Welcome to another edition of the Western Magazine Digest. In this issue, Martin Grams, co-author of the up-coming ‘The Lone Ranger: The Early Years, 1933-1937, debunks the myth that the radio and television phenomena, The Lone Ranger, which aired from 1933 through 1957, was, in fact, inspired by Bass Reeves. For those who are not familiar with the aforementioned allegation, Reeves, former slave of Arkansas statesman, William Reeves (~1846), became a Deputy U.S. Marshal after being emancipated in 1865 when slavery was abolished by President Abraham Lincoln (Rep).

This is part 1. You can read part 2 now: click here!

Bass Reeves and The Lone Ranger: Debunking the Myth, P1

By Martin Grams Jr., Historical Writer

Readers can spot the difference between historical writing and artistic imagination, even if they cannot explain the difference between them. A good historian begins with chronology, crafts the biography, and sprinkles anecdotes throughout. The best historians are known for consulting historical archives and presenting only the facts, but perhaps the toughest undertaking is deciding what to leave out.

One such example is a misconception about the exploits of an African-American U.S. Deputy Marshal named Bass Reeves, triggered by recent folklore influenced by racial bias brought about by false beliefs and a genuine lack of concern for factual verification.

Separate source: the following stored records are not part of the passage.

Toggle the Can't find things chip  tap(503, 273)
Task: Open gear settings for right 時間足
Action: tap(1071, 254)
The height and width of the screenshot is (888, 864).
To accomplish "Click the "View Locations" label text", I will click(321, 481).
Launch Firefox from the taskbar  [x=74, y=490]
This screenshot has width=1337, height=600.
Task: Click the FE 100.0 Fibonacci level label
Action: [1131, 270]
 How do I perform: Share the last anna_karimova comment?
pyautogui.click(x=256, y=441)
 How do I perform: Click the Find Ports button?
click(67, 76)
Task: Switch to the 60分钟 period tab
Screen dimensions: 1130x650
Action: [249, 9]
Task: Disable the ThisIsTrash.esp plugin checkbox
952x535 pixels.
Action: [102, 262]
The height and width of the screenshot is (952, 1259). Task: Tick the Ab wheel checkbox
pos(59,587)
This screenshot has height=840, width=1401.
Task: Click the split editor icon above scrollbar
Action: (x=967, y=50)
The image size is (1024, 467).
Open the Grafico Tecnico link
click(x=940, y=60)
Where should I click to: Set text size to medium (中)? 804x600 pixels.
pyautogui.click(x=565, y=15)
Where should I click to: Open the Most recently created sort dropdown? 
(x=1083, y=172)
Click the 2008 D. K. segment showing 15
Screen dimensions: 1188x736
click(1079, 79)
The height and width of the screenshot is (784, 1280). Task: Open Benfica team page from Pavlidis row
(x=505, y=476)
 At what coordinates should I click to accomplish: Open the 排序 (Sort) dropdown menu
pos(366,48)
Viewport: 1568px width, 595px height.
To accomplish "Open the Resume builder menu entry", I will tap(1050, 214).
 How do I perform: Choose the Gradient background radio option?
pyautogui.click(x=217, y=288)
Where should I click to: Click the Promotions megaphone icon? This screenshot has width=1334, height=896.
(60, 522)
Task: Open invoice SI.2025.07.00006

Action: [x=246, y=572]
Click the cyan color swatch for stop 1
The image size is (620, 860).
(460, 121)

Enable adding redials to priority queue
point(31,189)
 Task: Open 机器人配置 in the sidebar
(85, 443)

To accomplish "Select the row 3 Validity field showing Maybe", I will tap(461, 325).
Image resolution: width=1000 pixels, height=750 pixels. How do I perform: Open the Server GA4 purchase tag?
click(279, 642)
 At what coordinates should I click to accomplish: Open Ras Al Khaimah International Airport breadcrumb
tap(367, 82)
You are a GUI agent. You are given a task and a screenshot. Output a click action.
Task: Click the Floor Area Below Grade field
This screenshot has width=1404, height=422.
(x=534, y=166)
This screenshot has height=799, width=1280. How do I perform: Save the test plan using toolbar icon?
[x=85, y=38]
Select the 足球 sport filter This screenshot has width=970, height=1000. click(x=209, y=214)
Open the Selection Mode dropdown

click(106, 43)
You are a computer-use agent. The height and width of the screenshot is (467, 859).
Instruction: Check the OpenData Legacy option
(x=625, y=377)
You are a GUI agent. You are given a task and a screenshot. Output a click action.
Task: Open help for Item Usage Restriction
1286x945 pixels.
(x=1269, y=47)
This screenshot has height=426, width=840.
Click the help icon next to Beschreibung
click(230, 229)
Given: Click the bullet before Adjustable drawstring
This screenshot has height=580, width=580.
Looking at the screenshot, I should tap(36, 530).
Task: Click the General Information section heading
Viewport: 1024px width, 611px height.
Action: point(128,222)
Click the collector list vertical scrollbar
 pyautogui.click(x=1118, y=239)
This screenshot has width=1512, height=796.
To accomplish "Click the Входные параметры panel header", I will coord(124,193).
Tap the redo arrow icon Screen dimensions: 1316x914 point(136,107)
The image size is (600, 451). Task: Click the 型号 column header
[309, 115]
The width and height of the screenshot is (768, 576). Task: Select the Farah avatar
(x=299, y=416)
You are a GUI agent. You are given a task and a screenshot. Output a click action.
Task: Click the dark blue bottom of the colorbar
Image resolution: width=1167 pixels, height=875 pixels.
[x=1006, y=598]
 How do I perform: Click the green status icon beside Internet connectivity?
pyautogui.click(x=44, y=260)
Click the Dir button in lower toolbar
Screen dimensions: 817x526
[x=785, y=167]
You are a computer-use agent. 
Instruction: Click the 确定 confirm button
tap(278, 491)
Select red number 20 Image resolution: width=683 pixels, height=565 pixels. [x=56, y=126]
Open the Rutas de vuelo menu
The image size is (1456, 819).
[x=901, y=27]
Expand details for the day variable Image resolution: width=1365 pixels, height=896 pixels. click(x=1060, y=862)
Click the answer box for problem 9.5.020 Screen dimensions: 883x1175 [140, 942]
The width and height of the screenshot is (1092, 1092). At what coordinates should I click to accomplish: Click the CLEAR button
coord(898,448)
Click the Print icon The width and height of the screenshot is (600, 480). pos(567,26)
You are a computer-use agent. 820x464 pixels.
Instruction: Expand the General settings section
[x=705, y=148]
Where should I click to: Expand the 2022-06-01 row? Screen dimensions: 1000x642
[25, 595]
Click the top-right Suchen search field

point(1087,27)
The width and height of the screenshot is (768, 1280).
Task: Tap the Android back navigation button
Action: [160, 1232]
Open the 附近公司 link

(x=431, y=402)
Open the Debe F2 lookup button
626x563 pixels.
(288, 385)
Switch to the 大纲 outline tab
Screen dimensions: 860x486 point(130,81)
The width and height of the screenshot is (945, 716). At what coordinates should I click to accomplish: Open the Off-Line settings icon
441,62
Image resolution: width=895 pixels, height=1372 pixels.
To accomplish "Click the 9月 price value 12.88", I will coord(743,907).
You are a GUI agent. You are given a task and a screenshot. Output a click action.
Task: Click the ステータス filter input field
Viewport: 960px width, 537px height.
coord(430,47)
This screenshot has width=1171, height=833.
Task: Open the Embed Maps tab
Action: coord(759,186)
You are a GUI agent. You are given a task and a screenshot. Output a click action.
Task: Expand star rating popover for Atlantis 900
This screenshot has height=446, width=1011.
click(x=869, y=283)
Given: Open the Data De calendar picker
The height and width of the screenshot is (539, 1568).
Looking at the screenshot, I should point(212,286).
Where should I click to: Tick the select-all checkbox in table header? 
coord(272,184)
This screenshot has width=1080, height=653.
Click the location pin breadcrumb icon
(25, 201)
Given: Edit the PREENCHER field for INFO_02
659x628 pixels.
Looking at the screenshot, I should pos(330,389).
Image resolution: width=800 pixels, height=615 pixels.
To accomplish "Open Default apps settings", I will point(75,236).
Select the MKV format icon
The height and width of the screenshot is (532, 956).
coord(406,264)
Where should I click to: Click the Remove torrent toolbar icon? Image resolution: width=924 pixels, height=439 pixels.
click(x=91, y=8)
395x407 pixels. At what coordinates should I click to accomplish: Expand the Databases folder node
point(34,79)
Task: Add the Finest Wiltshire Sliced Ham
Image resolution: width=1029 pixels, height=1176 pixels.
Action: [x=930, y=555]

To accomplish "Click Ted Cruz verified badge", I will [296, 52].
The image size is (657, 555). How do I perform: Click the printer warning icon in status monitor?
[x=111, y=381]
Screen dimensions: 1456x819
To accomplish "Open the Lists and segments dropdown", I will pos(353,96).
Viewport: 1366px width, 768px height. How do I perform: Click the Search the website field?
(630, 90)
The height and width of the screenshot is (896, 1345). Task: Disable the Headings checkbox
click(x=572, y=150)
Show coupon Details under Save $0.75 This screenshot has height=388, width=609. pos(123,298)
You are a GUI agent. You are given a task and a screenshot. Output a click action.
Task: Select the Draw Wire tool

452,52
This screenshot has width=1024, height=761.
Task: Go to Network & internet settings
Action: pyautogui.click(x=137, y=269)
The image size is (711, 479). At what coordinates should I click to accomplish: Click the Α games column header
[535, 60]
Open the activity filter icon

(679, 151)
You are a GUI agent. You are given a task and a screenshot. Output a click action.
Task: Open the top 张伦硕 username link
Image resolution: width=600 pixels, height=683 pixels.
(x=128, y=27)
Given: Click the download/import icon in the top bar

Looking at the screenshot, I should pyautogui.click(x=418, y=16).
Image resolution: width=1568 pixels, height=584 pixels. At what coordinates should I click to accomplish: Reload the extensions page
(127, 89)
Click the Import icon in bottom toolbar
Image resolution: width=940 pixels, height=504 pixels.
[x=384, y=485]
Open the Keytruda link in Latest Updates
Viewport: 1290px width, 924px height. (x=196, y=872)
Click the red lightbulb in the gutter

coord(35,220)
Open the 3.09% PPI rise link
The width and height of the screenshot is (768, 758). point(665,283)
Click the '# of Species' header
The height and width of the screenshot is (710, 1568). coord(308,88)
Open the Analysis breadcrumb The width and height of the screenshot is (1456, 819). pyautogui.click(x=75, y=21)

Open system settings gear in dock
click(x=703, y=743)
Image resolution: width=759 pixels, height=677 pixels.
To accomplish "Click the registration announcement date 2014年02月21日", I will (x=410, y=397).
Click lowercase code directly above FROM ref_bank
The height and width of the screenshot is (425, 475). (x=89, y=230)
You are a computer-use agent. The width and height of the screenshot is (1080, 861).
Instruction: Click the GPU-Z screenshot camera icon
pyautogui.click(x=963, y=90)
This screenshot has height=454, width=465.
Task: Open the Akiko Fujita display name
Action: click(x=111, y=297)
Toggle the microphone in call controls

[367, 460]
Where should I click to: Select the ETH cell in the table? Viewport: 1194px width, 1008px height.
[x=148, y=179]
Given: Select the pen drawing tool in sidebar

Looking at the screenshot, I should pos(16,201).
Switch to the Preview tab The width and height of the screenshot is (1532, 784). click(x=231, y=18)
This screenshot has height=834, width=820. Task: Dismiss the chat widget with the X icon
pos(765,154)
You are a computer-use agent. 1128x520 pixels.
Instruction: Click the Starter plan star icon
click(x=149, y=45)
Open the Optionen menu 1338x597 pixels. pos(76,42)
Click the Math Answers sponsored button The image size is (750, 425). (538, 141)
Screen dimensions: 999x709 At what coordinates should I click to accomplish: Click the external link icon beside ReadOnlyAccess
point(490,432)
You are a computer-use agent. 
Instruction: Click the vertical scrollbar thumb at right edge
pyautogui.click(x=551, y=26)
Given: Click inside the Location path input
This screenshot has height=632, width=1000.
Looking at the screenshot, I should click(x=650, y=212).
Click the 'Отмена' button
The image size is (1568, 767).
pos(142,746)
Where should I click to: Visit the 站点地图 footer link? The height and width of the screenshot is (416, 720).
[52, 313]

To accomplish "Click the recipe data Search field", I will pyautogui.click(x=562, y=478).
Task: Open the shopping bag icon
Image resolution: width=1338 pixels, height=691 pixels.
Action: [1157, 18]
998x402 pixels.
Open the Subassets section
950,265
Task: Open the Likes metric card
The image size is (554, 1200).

Besides documenting the true accomplishments of Reeves, a book published a decade ago caused unnecessary confusion by falsely suggesting he was the inspiration for the fictional character of The Lone Ranger.

Historians are expected to avoid the pitfall of mistaking folklore for facts, in large measure through the avoidance of speculations. However, the author of the Bass Reeves biography ultimately – and unintentionally – misled tens of thousands of readers into believing a falsehood.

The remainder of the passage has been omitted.